Grimke solicits conversation about black identity as a simultaneously racial, social, and political identification by saying that regardless of the difference in the shade of our skin, we are all black and in being so we are all subjected to the same prejudice and oppressionm therefore it is a collective problem that must be dealth with and addressed by the whole. Rachel points this out in the way she says she is afraid for the little black and brown babies and she wants to try and keep them safe from the cruelties of this world but she knows she cannot. She does not say it is the black and dark brown babies that need to be kept safe and will be persecuted all throughou their lives, she says that all black children of all shades will be subjected to this problem.
On the other hand, Hughes solicits such a conversation by drawing on the divide between "blacks" and "mulattos" with the idea that a person's identity of their blackness is defined in relation to their whiteness. For example, Robert feels he is entitled to the same rights and priviledges as whites not because he is human just as them but because he has white blood running through his veins. Therefore, Robert sees his racial, social, and political identity as a black man in relation to his whiteness. He places himself on a pedestal because his father is white. However, in the end when Robert is in danger of being lynched by a town mob Hughes shows up the same conclusion that Grimke does: regardless of the shade of your skin, or how much white a person has in them, they will always be considered black and never be afforded the same rights and priviledges as whites because of it.

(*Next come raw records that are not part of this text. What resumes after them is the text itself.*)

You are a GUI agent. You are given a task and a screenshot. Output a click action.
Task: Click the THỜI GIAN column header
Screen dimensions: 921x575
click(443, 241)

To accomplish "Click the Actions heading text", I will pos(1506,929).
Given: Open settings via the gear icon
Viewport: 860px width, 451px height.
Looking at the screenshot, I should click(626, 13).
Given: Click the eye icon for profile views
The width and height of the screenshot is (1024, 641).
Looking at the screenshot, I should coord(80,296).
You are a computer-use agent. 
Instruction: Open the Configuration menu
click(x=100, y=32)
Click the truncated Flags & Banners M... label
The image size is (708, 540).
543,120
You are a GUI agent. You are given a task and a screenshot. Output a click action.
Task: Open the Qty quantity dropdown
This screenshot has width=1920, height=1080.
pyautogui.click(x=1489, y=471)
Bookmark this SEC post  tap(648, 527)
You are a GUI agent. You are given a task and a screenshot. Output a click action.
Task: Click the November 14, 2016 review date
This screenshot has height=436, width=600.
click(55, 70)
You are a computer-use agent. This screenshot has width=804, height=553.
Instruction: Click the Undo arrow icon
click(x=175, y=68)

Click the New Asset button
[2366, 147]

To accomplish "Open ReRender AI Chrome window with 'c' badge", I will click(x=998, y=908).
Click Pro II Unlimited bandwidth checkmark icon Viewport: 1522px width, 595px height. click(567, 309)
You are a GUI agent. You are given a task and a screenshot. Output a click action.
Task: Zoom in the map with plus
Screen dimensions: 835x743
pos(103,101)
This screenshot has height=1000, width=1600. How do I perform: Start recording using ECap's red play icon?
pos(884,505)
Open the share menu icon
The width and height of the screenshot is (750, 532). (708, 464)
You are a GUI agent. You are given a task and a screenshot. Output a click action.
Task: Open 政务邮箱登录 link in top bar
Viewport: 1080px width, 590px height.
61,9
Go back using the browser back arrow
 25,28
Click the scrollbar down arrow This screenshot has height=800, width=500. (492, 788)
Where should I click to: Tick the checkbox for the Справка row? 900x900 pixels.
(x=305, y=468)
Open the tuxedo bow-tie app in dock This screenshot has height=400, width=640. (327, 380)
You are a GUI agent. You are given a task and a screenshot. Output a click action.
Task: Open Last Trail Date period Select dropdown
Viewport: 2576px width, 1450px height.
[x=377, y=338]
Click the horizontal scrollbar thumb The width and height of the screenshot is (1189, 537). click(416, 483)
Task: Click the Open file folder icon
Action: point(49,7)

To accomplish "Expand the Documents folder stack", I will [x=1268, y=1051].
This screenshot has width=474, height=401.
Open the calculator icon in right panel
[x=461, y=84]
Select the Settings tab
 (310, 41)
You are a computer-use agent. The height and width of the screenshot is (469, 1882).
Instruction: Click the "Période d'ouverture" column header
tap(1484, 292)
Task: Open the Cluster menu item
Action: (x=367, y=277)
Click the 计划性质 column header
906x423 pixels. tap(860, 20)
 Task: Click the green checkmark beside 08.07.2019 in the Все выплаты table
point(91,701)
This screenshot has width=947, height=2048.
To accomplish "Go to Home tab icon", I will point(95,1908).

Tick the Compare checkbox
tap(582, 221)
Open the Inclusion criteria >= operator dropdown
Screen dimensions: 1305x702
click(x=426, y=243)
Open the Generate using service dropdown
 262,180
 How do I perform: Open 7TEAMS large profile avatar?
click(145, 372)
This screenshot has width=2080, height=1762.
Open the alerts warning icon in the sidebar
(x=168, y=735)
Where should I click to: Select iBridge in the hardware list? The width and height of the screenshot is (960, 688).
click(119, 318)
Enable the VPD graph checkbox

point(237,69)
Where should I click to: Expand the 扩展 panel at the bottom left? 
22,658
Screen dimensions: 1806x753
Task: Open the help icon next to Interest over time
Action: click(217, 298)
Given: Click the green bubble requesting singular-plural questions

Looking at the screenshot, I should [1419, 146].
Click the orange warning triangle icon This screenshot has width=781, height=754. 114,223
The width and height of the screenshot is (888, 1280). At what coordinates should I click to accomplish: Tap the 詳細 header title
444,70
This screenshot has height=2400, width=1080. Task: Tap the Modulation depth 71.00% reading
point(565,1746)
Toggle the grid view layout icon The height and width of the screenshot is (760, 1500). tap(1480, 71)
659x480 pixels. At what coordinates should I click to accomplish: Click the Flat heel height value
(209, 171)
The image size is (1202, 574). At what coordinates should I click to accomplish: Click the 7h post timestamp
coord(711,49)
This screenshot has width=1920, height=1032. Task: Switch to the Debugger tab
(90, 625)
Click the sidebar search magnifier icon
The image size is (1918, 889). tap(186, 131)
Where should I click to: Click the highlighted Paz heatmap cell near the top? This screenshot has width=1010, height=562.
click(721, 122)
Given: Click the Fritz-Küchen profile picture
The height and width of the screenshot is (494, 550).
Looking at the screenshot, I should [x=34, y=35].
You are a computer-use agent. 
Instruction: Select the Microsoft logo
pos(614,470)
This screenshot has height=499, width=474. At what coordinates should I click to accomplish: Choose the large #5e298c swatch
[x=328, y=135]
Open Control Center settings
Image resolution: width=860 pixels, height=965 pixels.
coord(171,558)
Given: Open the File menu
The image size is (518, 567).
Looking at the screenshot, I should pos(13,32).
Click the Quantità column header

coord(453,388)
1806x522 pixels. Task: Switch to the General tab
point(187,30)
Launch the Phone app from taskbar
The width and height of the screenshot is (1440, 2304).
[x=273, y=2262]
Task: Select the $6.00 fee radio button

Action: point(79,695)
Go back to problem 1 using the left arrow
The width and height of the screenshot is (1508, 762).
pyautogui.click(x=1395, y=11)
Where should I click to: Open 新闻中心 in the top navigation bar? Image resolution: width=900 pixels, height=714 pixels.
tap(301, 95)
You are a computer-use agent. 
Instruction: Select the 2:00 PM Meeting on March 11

I feel that Hughe sis very succesful at writing whiteness in mulatto. He captured the essence of the white "plantation master" that intermingles with his black slaves and even has children by them, while all the while expressing notions of blacks being inferior and subpar to him.

Unknown said...

Hughes’ Robert has privileges in the fact that he knows his father’s identity and can defy his master/father’s authority as blatantly as he does. This relationship, and even the relationship between Robert and his mother, are indicative of the privileges presented to light-skinned blacks. If Robert had been dark-skinned, the play would have been over before it even started because he wouldn’t have been able to elude the eyes of white characters so obviously. Neither playwright expressed how his/her burden as a tragic mulatto figure fails in comparison to the plights of other black stigmas much of the time. Their interactions with medium-skinned or dark-skinned blacks is minimal, and *Rachel* presents dark-skinned blacks as some sort of puppy which she can care for. Thus, neither playwright presents effectively what is so tragic about being mulatto in terms of relationships with blacks suggesting that it is identity with one’s white side that drives the tragedy. Although it is conveyed that the black portion renders the tragedy, the playwrights suggest otherwise. Both Robert and Rachel take liberties denied to full-blown black characters and subjects. Their speeches are more polished and their attitudes more individualistic, suggesting also that that individualism (enough to defy a white master and proclaim not to have children) is inherently white.
Grimke and Hughes, also, were not the first to indicate black identity as a racial, social and political identification—with *The Escape,* the audience is presented with black as an identification on all these levels because blacks are enslaved; enslavement because you’re black is just cause to suggest black identity is racial, social and political.